Wednesday, June 17, 2009

Mr. X and Dustin Curtis

Via a Tweet from @uxforward, I encountered Dustin Curtis's admonishment of American Airlines, the reply from a UX architect at AA.com (and Dustin's response to it).

I love the internet.

Anyway, I found this exchange to be fascinating. The main thing that resonated with me was Mr. X's statement:

But—and I guess here’s the thing I most wanted to get across—simply doing a home page redesign is a piece of cake. You want a redesign? I’ve got six of them in my archives. It only takes a few hours to put together a really good-looking one, as you demonstrated in your post. But doing the design isn’t the hard part, and I think that’s what a lot of outsiders don’t really get, probably because many of them actually do belong to small, just-get-it-done organizations. But those of us who work in enterprise-level situations realize the momentum even a simple redesign must overcome, and not many, I’ll bet, are jumping on this same bandwagon. They know what it’s like.

Amen!

This reminds me of the book review I did on Robert Hoekman's "designing the obvious". In the review, I said, "The only major problem I had with the book, and it's not all that major, is that it was written with an assumption that bad design happens out of ignorance for many of the principles he is espousing. That people are not doing things the right way because they don't know the difference between the right way and the wrong way. Clearly, this is sometimes true, but I think it's the exception to the rule (at least it is the exception when there are professional usability people involved in the project... and the audience for the book seems to be professional usability people)."

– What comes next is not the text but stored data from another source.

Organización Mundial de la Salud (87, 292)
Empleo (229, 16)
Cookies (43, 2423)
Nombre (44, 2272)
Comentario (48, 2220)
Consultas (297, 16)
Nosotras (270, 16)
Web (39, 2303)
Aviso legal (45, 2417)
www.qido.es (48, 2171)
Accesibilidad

To net it out -- coming up with a good design is the EASIEST part of creating a well-designed product. Hell, it's almost trivial.

Dustin thinks this is a cop-out. In a sense he's right - it's a cop-out from the perspective of American Airlines as a company, but it's not a cop-out from the perspective of Mr. X. American Airlines, like any large corporation, has to figure out how to deliver well-designed products in spite of the difficulties that come from being mammoth. But Mr. X wasn't excusing AA from responsibility and he wasn't saying that nothing could be done. He was just pointing out (far more politely than I would have) that's Dustin's belief that the problem with AA.com was that no one could tell good design from bad design was hopelessly naive.

Of course, Dustin's argument that the problem must be that AA's CEO lacks "taste" doesn't dispel the naivete charge. Dustin's heart is in the right place, but I think he really doesn't understand how large enterprises work.